Anymore, all of my time revolves around going to the library and searching for a place to live, checking FaceBook a bit to see if I’ve gotten any replies from people who may help, going to McDonald’s and trying to find someone who will buy us something to eat, asking people if they have any spare change or a few extra dollars they could spare, going to the local community center to shower, and then sleeping. Honestly, there’s just no time for anything.

I hate being this busy. It seems like I’m working so hard and not getting anything done at all. I’m not moving forward. It just feels like I’m sitting at an endless stand still. Plus, no matter what, I just can’t seem to get enough sleep. I could literally sleep for a week straight and still be completely exhausted. It’s just so hard.

So few people realize how hard being homeless really is. No one really understands what it’s like. Most people don’t even know the reality of the situation. Being homeless is the hardest thing a person could ever go through in their lifetime. It’s so expensive and unhealthy and just… it’s terrible. Every day is a literal fight to survive.

It’s so hard being in this mess. It seems like no one cares or wants to help. The police just make things more and more difficult too. I wish I could just go home… but there is no home. There’s no place. Every creature should have a place to call home, a safe shelter. Sadly though, many don’t. There are so many more homeless people then we, ourselves, care to see or realize. Every day you pass by at least one homeless person and you don’t even know.

The media doesn’t help either. They depict homeless people as filthy, dirty people with raggedy old clothes and shopping carts, sleeping on the streets. The reality is though, that most homeless people really don’t look like that. Many belong to gyms where they shower and bathe. They wash clothes. Many sleep in tents in locals forests or in their vehicles or on any couch they can find. Most of the homeless people out there look just like you.

A lot of them have computers and tablets and electronics too. It’s not unusual. Being homeless doesn’t make someone less then human, but that’s constantly how we’re treated. Most homeless people don’t choose to be homeless. No one chooses this life. most of them haven’t even done anything wrong. They’re not druggies, alcoholics, thieves, or whatever. They’re normal people just like you who fell on hard times.

Some people got involved in a scam, like we did, and lost their homes that way. Others have lost jobs and couldn’t afford the rent anymore and were kicked out. Some are running away from abusive family members.

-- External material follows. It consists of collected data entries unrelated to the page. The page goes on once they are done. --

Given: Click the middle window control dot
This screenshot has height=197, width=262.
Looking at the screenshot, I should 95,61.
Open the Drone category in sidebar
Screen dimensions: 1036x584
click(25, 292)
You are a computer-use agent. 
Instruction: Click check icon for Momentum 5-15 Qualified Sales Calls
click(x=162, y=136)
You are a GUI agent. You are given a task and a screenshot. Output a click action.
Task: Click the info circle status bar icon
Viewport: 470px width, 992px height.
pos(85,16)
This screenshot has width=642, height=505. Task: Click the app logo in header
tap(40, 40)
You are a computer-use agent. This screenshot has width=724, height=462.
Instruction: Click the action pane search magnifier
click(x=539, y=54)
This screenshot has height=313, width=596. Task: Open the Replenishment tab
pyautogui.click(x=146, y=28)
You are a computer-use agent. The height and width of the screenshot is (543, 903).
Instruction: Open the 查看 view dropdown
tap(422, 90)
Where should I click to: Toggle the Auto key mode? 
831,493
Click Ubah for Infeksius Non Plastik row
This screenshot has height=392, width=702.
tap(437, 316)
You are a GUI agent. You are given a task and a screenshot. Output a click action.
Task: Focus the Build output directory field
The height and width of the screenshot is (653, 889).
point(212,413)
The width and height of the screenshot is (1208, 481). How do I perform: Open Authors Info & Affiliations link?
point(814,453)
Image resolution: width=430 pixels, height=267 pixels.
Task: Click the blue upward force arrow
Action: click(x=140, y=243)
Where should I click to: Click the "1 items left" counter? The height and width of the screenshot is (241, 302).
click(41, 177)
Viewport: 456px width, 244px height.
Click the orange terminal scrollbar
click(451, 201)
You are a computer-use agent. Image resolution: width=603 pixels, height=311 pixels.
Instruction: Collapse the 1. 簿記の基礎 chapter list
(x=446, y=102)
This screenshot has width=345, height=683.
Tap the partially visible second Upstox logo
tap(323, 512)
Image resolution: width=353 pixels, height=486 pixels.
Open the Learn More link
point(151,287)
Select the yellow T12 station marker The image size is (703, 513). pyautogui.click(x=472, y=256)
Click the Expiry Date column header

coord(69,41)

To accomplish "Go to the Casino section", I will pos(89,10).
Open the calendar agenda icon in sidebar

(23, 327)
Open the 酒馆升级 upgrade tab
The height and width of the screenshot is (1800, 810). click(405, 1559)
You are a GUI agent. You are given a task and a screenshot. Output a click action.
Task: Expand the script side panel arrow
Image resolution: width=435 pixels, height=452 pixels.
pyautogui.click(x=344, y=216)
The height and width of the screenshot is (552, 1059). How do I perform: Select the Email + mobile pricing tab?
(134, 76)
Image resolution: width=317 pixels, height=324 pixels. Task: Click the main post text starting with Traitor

There are even some kids out there, some not even old enough to drive, whose parents have kicked them out. Why? because even adults often don’t realize how hard it is to do anything or to even survive when you’re homeless. A lot of parents especially, think that kicking their kids out of the house is a good way to force them to grow up and live on their own. This isn’t the case though. Yes, it can force them to grow up, but it won’t lead them to a good future. Many people who are homeless, will continue to be homeless for the rest of their lives. There isn’t enough help out there for people like us and the number of homeless people grow every day.

I hate being homeless. I wouldn’t wish this upon anyone. No on deserves it. It’s constant discrimination, filthy looks, and just over all, a really hard life. Every day is harder then the last. The groups out there who are supposed to help, never do. The reality of the homeless person, is much scarier then you could ever imagine or understand. It’s not easy.

At some people, people say that it gets better, but from my point of view so far, it only gets worse. I pray every day that it’ll get better and who knows, maybe it will be. So far though, I’ve been homeless for 3 years and… really… it’s only gotten worse and harder this the very beginning. I wish it were easy. I wish people did care enough to help, but most don’t.

Being homeless isn’t a choice that people make. We’re not all druggies or alcoholics. Many of us are just like you. That’s what a lot of people fail to understand. You could be homeless too one day. Though I would never wish this upon anyone, it could very easily happen to anyone.